== Task requirements ==
The line with "1366x721 pixels.", the line with "You are a computer-use agent. Viewport: 700px", and all lines between them in the material below: return these exactly, and no others.
[Start of Attachment]
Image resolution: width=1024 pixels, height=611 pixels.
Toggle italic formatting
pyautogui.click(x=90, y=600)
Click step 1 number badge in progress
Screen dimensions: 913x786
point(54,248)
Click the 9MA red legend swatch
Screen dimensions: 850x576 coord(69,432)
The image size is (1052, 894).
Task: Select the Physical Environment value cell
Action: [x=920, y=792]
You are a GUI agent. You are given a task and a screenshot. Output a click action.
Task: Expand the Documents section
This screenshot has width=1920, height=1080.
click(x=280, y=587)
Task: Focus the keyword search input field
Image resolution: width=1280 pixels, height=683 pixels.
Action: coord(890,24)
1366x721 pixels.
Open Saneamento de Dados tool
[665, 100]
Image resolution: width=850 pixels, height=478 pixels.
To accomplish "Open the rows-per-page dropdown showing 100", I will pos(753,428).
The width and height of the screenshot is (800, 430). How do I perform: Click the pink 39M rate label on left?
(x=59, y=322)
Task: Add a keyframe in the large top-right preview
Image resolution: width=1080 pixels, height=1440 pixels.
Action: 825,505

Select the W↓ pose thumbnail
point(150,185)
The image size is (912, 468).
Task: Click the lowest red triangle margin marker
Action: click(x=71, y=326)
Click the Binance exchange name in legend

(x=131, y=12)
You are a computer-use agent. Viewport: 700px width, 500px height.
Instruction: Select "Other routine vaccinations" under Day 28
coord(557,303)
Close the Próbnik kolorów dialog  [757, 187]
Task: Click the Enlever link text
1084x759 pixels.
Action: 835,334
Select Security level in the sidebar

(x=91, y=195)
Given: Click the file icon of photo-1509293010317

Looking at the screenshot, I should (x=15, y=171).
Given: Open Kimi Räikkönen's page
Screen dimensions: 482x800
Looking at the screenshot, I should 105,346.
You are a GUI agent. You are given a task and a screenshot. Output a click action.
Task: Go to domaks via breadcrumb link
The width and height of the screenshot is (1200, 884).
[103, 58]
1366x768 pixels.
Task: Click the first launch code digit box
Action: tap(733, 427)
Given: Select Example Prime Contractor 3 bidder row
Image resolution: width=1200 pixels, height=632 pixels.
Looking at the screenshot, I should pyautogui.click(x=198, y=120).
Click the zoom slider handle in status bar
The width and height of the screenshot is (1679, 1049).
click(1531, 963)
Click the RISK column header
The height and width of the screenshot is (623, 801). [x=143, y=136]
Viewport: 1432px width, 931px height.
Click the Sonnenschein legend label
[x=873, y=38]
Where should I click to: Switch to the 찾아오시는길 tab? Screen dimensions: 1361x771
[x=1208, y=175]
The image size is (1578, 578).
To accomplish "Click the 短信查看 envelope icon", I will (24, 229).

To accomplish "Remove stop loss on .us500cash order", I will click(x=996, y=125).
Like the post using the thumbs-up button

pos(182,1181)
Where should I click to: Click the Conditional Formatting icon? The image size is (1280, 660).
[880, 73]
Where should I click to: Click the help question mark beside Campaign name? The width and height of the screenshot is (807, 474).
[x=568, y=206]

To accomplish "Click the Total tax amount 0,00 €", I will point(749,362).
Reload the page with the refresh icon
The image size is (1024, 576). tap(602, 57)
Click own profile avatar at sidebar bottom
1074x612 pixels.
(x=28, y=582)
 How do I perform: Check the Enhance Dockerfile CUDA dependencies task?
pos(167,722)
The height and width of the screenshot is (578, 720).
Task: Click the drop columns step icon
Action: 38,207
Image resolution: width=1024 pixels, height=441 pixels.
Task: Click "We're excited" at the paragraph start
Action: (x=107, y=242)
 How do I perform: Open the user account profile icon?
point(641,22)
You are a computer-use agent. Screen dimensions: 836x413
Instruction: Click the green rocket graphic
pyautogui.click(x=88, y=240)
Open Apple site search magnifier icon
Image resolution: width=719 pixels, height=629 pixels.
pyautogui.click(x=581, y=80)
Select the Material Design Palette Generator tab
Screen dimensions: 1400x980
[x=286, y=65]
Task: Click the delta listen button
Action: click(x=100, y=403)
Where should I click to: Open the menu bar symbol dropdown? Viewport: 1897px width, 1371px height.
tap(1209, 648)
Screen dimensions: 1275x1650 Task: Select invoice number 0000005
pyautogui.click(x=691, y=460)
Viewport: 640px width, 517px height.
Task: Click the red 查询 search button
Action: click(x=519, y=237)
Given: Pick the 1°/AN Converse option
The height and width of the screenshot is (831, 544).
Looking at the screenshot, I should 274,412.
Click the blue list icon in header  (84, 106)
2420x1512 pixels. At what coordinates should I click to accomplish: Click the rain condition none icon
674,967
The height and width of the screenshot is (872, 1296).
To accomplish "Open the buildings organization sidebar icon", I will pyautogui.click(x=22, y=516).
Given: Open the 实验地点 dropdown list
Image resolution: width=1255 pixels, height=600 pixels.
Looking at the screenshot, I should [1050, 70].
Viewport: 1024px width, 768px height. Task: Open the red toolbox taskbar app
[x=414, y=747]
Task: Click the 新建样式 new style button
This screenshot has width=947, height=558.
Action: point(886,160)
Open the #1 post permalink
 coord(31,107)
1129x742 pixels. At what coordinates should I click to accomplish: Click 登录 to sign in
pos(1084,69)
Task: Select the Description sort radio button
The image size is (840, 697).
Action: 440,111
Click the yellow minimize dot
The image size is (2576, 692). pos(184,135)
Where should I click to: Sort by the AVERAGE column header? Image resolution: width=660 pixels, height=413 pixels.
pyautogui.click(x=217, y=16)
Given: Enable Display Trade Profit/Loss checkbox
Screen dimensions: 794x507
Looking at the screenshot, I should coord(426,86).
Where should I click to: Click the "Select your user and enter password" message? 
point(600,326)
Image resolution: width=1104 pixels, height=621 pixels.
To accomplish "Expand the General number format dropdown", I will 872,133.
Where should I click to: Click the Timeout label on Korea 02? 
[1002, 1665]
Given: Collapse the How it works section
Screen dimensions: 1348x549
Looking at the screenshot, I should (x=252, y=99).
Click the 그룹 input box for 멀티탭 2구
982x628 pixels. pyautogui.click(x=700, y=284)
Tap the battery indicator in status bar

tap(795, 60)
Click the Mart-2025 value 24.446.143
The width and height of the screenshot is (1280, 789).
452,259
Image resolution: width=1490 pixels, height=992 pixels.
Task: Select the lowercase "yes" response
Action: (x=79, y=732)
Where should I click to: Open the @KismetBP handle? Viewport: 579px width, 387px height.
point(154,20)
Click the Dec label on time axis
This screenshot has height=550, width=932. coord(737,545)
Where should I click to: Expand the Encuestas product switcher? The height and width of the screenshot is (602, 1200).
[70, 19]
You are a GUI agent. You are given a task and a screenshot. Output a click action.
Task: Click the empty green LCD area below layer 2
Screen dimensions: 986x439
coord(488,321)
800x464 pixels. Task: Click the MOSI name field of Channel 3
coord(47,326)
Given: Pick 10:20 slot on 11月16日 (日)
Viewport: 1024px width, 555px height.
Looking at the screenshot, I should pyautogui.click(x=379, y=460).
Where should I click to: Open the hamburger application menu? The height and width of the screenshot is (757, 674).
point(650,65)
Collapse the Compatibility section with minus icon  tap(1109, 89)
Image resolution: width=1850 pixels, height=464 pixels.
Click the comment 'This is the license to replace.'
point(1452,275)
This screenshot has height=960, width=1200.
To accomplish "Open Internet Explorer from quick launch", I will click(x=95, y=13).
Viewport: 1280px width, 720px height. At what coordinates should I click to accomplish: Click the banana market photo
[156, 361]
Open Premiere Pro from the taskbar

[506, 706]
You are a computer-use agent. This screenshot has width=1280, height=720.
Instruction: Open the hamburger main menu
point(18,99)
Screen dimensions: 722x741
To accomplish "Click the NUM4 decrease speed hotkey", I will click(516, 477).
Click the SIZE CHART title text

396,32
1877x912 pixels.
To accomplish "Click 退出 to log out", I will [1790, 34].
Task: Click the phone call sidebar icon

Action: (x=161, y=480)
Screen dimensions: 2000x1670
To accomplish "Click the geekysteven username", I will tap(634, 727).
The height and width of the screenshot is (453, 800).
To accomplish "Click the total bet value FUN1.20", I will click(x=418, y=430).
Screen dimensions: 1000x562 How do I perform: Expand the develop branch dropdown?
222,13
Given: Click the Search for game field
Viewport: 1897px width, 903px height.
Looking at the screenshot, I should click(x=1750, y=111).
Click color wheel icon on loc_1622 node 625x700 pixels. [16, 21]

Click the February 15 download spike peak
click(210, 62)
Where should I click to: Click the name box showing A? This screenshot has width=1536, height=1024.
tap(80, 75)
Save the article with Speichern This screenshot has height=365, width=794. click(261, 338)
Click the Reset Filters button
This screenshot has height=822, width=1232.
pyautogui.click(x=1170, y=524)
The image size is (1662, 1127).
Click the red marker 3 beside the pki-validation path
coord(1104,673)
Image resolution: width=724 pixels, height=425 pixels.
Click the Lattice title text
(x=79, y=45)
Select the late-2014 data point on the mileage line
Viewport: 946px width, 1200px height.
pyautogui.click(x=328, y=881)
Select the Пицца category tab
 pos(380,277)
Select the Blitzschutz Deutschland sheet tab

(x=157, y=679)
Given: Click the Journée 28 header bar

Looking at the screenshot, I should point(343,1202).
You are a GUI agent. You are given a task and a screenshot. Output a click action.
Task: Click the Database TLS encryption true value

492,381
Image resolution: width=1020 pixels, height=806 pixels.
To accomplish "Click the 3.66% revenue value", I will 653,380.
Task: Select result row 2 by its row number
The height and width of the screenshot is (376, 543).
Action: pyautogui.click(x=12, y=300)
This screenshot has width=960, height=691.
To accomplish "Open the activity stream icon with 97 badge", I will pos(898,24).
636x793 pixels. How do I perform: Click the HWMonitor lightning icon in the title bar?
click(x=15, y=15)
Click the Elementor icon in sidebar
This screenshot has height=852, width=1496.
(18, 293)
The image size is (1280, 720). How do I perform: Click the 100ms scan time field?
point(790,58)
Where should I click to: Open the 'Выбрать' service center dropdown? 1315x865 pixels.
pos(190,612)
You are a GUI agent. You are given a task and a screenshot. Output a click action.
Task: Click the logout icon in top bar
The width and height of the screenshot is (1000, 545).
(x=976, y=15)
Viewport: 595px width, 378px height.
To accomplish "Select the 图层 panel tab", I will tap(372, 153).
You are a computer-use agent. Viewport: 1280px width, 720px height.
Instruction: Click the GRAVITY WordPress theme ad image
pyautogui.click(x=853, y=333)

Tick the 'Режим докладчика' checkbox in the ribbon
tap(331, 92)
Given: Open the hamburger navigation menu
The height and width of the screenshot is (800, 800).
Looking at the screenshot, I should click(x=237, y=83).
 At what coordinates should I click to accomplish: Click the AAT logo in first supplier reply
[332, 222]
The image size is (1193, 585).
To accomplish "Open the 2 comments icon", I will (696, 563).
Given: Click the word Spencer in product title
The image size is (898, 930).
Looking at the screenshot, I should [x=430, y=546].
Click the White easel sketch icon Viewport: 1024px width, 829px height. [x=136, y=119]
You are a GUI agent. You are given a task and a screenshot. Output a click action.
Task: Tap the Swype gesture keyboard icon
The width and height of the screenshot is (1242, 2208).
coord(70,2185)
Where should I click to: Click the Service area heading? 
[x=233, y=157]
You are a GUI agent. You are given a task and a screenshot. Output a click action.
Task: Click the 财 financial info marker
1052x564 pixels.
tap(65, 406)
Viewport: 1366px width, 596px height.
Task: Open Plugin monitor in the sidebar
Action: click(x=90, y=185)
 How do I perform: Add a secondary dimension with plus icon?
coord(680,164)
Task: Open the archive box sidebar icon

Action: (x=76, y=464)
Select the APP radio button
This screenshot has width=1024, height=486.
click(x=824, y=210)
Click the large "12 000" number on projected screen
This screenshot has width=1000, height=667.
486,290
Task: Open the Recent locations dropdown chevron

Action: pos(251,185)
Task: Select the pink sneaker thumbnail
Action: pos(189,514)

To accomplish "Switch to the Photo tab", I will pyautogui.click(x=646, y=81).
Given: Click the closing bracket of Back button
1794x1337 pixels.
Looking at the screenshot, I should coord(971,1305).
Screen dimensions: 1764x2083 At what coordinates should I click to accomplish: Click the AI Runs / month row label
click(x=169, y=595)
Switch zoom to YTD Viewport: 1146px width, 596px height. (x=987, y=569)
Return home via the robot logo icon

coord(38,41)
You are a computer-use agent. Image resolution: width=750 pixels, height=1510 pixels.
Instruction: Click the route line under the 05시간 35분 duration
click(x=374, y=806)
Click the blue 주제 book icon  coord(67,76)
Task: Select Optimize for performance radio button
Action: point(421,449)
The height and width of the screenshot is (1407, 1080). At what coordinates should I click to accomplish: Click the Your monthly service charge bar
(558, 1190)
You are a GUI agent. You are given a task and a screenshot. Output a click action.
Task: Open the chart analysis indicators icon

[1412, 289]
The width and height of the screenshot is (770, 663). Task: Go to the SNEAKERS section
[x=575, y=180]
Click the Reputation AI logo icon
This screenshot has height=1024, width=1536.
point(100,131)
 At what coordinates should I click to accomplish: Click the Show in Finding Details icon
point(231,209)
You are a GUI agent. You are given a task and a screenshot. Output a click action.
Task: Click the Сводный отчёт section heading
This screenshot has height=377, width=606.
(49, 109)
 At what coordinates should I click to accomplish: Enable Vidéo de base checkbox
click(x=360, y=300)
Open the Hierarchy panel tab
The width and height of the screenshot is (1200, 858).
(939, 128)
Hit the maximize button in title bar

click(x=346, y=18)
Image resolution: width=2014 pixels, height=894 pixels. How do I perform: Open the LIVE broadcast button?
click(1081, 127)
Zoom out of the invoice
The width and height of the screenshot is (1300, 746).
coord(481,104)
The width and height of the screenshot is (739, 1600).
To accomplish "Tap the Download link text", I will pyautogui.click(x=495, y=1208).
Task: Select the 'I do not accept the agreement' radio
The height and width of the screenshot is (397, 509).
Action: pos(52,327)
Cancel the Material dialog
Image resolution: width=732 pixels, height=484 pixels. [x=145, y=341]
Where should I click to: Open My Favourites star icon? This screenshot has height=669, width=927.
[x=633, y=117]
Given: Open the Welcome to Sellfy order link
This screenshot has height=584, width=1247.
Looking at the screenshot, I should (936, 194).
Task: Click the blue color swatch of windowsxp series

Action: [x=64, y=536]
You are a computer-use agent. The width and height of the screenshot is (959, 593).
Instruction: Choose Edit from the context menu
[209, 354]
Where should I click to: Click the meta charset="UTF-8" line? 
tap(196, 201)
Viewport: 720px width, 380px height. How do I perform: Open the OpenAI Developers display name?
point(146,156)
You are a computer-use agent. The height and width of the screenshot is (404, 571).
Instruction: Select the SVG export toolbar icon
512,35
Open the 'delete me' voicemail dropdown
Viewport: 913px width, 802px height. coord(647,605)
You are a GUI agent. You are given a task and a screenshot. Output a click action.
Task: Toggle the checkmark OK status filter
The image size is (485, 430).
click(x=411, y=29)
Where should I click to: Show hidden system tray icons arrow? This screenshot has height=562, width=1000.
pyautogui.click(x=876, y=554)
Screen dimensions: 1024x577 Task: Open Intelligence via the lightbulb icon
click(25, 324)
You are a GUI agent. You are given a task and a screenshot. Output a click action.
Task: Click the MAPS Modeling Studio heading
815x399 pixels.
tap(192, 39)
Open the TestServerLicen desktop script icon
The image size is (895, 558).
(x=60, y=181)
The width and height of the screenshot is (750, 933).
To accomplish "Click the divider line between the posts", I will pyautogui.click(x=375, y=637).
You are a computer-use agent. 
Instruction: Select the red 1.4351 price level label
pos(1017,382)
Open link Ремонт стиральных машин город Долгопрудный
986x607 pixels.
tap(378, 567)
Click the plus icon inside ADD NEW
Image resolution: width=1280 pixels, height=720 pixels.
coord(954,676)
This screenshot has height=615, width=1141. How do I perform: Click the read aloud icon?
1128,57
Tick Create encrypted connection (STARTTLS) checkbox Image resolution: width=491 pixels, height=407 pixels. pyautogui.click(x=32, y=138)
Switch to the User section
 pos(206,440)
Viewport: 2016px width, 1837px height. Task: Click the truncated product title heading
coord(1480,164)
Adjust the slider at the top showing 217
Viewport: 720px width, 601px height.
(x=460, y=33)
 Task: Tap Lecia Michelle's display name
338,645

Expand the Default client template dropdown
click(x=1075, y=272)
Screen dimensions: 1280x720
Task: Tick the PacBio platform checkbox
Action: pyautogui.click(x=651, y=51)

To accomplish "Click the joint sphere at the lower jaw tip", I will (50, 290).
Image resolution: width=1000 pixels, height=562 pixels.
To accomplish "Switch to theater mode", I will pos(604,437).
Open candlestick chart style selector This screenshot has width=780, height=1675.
[End of Attachment]
== Output of the exercise ==
1366x721 pixels.
Open Saneamento de Dados tool
[665, 100]
Image resolution: width=850 pixels, height=478 pixels.
To accomplish "Open the rows-per-page dropdown showing 100", I will pos(753,428).
The width and height of the screenshot is (800, 430). How do I perform: Click the pink 39M rate label on left?
(x=59, y=322)
Task: Add a keyframe in the large top-right preview
Image resolution: width=1080 pixels, height=1440 pixels.
Action: 825,505

Select the W↓ pose thumbnail
point(150,185)
The image size is (912, 468).
Task: Click the lowest red triangle margin marker
Action: click(x=71, y=326)
Click the Binance exchange name in legend

(x=131, y=12)
You are a computer-use agent. Viewport: 700px width, 500px height.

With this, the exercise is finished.